This week’s prompt is to get real about challenges related to disability. The host of this blog hop ran the list of topics by me a few weeks before they went live. This one jumped right out at me because I wondered what I would write this week. Things have been a little too real and a little too raw in our house lately and I feel a very real need to be protective of Rowenna and her story during this time. I need to reflect before I can accurately represent some of the changes in her life in a way that honors her.
So I thought I would attempt to write about something in a more general sense. I’ve written a few drafts of this post, but nothing has been quite right. I wrote a bit on the beast we call the Service System, a few paragraphs on purposely choosing segregation in a community that uses “inclusion!” as its battle cry.

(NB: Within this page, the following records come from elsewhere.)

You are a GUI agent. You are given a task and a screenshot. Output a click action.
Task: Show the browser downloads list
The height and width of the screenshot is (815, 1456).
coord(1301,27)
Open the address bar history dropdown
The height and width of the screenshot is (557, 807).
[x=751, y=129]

But I think what I want to say is actually pretty simple: the hardest thing about raising a child with a disability is watching people other her.
It’s a service system that makes you prove, over and over again, in writing and interviews and in-person observations, just how very different your child is from her typical peers. And bonus points (in the form of extra dollars!) if your kid is extra different.
It’s a school system that makes you ask for what is simply given to other students, and sometimes that ask ends up as a fight with lawyers and a judge.
It’s a doctor who completely dismisses your child’s legitimate health concerns because “isn’t that how those Downs kids act?”
It’s the specialists who constantly recommend the “special needs” version of everything when the typical version works just fine. Being told your child shouldn’t try t-ball because she can just do Special Olympics in a few years or that swim lessons aren’t a possibility because no one in your area does aqua therapy, completely ignoring the possibility of regular ol’ lessons at the local YMCA.
It’s the occupational therapist who happily shared with you the good news that there is a sheltered workshop in your county and how wonderful it is that Rowenna will basically have a guaranteed spot when she’s an adult.
It’s the elected officials and board members who give you the side-eye and wonder what you’re on about when you explain a self-directed life.
It’s a family member sending you the adoption information for children with Down syndrome and asking you to pass that along to your friends, while asking her own friends to pray for and consider adopting the “typical” children at the same orphanage.
It’s hearing, over and over again, that your child is an angel, God’s gift, and a child they could “never” raise. God bless you, and all of that. The people who talk about individuals with disabilities like they are some kind of mystical beings, or worse, the ones that speak about them in a way that strips them of dignity and agency.
The incredible othering of Rowenna’s life can be overwhelming. It is heartbreaking to watch, and a near-constant reminder of how much work still needs to be done. It makes me so incredibly grateful for the people in our life who so warmly embrace her, love her, and encourage her.